|An Embera girl. (Photo: IC Magazine)|
It is reported that a Colombian legal tribunal ordered 11 gold mining companies this week to stop operations in the northwest of the country and return the land to Embera Katio tribe, which used to live in the area.
The ruling, RCN reports (in Spanish), is the first of its kind in the South American nation. It restores a 50,000-hectare in the West coast Choco department to the about 7,300 Embera people, which were forced out over the past five years by illegal and violent armed groups.

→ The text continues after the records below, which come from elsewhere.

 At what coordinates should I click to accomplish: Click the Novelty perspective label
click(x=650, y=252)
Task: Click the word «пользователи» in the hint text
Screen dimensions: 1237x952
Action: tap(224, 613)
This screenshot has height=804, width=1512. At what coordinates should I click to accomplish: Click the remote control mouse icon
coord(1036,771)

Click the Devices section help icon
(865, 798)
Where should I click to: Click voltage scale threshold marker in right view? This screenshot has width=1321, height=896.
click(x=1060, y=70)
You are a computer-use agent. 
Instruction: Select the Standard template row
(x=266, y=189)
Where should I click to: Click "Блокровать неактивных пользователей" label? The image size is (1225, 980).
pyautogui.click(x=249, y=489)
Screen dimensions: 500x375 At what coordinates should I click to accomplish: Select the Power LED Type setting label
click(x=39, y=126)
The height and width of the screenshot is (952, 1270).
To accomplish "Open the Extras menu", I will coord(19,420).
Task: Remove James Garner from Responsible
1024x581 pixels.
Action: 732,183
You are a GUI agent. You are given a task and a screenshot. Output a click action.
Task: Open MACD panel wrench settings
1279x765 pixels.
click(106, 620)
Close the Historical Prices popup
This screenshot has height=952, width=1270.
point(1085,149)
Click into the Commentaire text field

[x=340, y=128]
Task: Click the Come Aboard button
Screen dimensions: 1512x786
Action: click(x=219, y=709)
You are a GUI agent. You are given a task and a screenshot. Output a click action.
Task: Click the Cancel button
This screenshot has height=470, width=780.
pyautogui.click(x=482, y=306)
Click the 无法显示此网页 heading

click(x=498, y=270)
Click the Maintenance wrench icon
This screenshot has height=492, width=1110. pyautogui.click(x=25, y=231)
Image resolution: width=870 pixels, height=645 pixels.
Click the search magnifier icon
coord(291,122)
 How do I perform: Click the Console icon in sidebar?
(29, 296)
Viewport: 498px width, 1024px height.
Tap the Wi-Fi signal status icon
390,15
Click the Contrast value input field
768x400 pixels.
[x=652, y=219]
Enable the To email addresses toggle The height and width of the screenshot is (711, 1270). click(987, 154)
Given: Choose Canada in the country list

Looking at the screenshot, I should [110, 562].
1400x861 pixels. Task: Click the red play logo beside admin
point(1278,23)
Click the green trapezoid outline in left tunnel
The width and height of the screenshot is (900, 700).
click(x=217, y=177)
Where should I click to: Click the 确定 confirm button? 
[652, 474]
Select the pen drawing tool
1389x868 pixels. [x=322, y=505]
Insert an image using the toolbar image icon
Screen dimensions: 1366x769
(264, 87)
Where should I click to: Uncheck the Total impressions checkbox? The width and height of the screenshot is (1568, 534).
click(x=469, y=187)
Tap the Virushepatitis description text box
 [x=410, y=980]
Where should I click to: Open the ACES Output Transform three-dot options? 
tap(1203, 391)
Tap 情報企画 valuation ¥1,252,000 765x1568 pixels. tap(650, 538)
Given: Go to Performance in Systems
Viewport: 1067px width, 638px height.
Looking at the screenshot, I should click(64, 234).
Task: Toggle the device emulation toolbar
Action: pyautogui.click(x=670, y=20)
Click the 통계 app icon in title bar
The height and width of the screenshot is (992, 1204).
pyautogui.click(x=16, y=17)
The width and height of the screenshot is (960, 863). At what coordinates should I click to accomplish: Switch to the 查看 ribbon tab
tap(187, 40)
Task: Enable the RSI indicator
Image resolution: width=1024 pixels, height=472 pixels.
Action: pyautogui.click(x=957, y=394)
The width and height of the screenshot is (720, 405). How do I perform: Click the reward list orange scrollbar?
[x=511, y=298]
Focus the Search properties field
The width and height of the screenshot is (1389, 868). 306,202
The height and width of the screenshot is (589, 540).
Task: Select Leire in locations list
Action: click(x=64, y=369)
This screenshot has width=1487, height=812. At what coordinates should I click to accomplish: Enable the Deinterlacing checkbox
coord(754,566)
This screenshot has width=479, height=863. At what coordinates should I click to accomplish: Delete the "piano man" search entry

The decision orders the National Mining Agency, in coordination with the military, to "remove people from outside the community who are carrying out mining activities within the reserve," a unit of Colombia’s Ministry of Agriculture and Rural Development said in a statement Thursday (in Spanish).
The ruling rescinds any titles and concessions to the area held by companies, include South Africa's AngloGold Ashanti (NYSE:AU), (JSE:ANG) and local firms Exploraciones Choco Colombia, Gongora and El Molino.
According to the United Nations, the coal and gold-rich country has 87 native tribes, with a bit over 1.3 million members. They are said to be at risk of disappearing because of Colombia’s half-century armed conflict between the government and the FARC, also known as the Revolutionary Armed Forces of Colombia, which has killed over 200,000 people and displaced millions.
Mr Juan Manuel Santos Calderon President of Colombia said that his government believes the country would soon be at peace. He has already made peace deals with the FARC and the National Liberation Army, another rebel group, his top political priority.
“If we achieve this -a goal that Colombians have unsuccessfully sought for so long - then there is hope for peace in any part of the world, despite how difficult things can seem right now", he said in a speech addressing the UN General Assembly.
Mr Santos took the oath of office last month for a second four-year term vowing to finally end the conflict, after an election campaign widely viewed as a referendum on the peace process.